┌─ MATERIAL FOR THIS EXERCISE
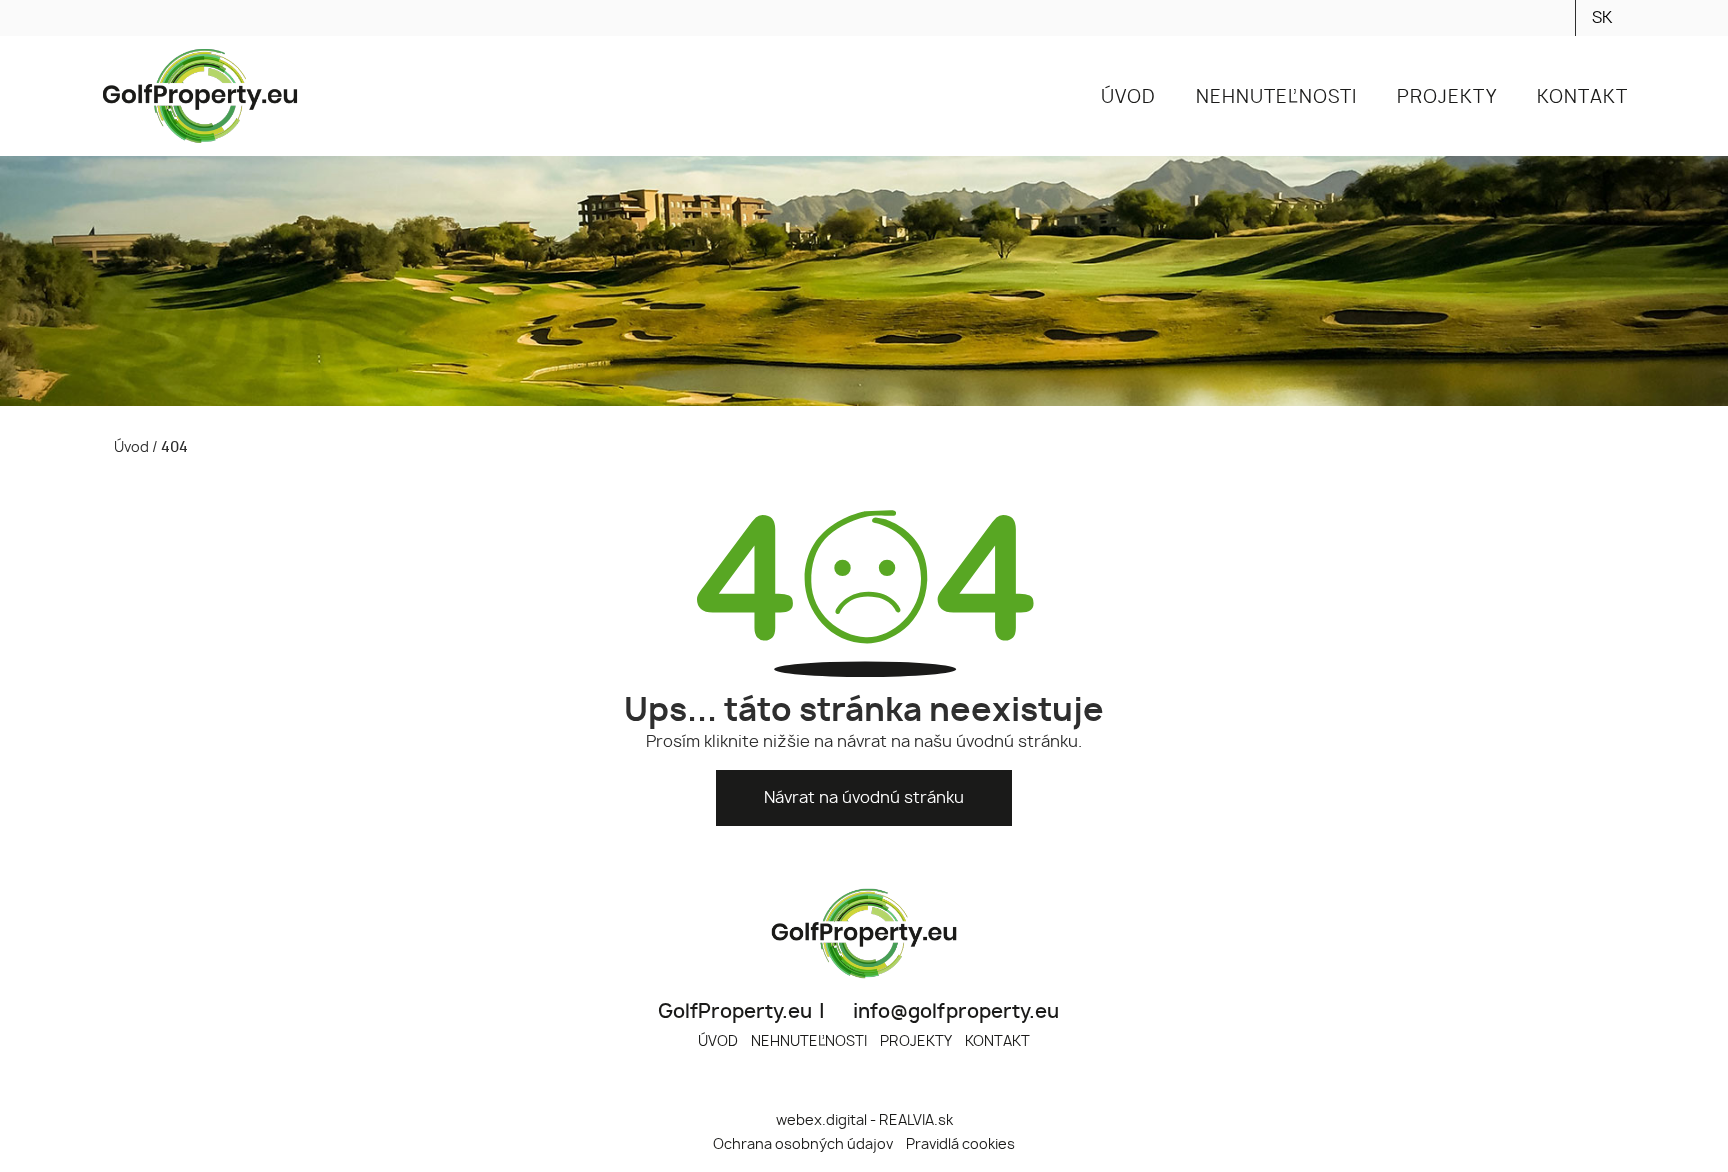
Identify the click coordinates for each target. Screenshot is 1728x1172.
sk (1602, 18)
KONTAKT (997, 1041)
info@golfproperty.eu (954, 1012)
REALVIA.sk (916, 1120)
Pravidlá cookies (960, 1144)
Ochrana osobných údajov (803, 1144)
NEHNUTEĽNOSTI (809, 1041)
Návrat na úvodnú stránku (864, 798)
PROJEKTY (916, 1041)
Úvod (130, 447)
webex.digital (821, 1120)
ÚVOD (718, 1041)
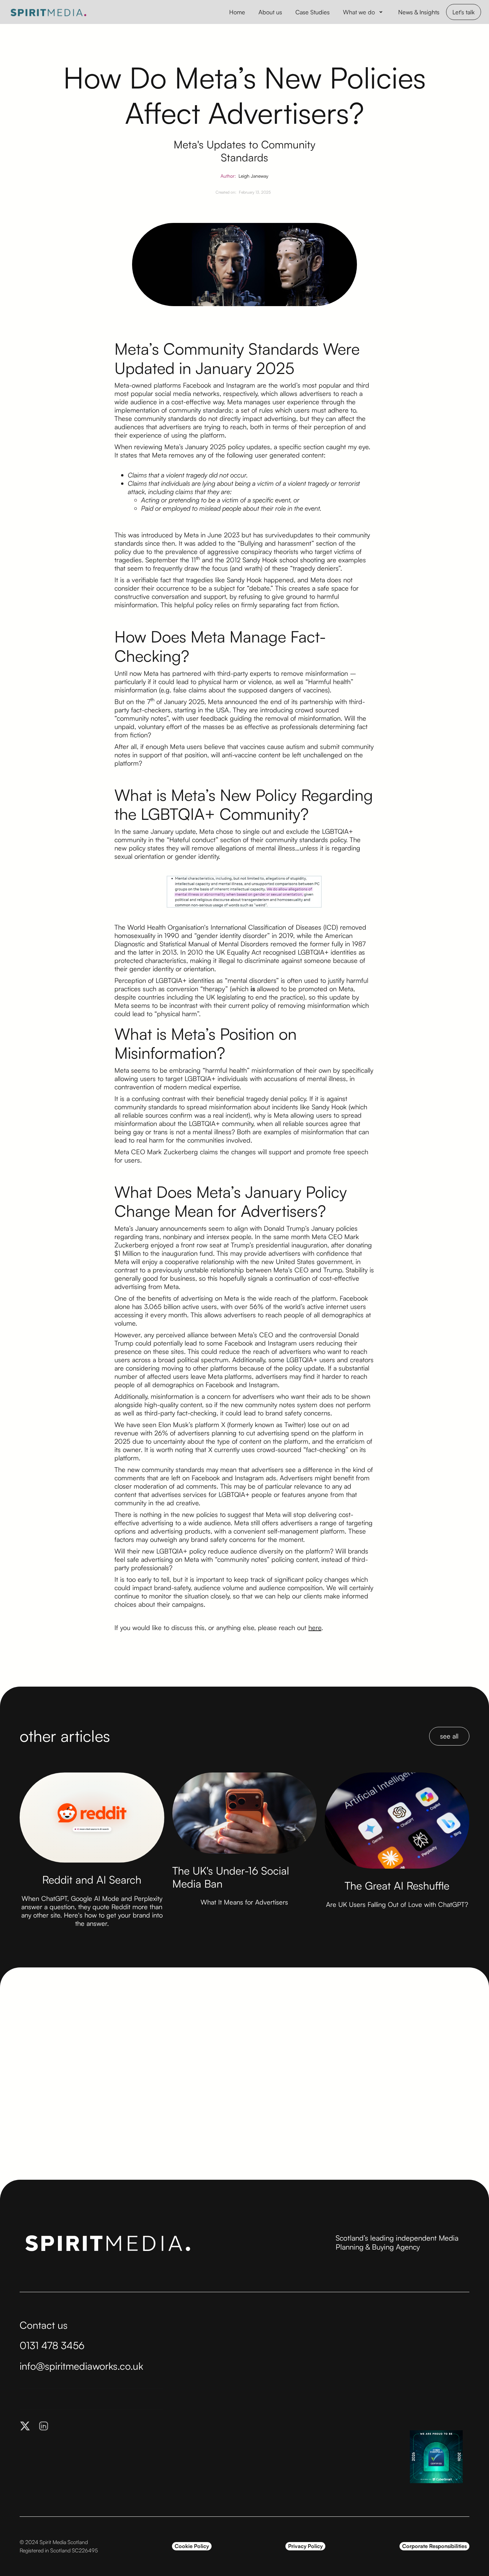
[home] (48, 12)
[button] (364, 12)
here (314, 1627)
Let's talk (463, 12)
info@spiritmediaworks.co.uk (81, 2366)
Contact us (44, 2325)
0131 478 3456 (52, 2345)
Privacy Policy (305, 2546)
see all (449, 1736)
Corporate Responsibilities (434, 2546)
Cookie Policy (192, 2546)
└─
● WORK ORDER
Please return each line of the data above in which the word "info" occurs.

● PROBLEM SOLUTION
info@golfproperty.eu (954, 1012)
info@spiritmediaworks.co.uk (81, 2366)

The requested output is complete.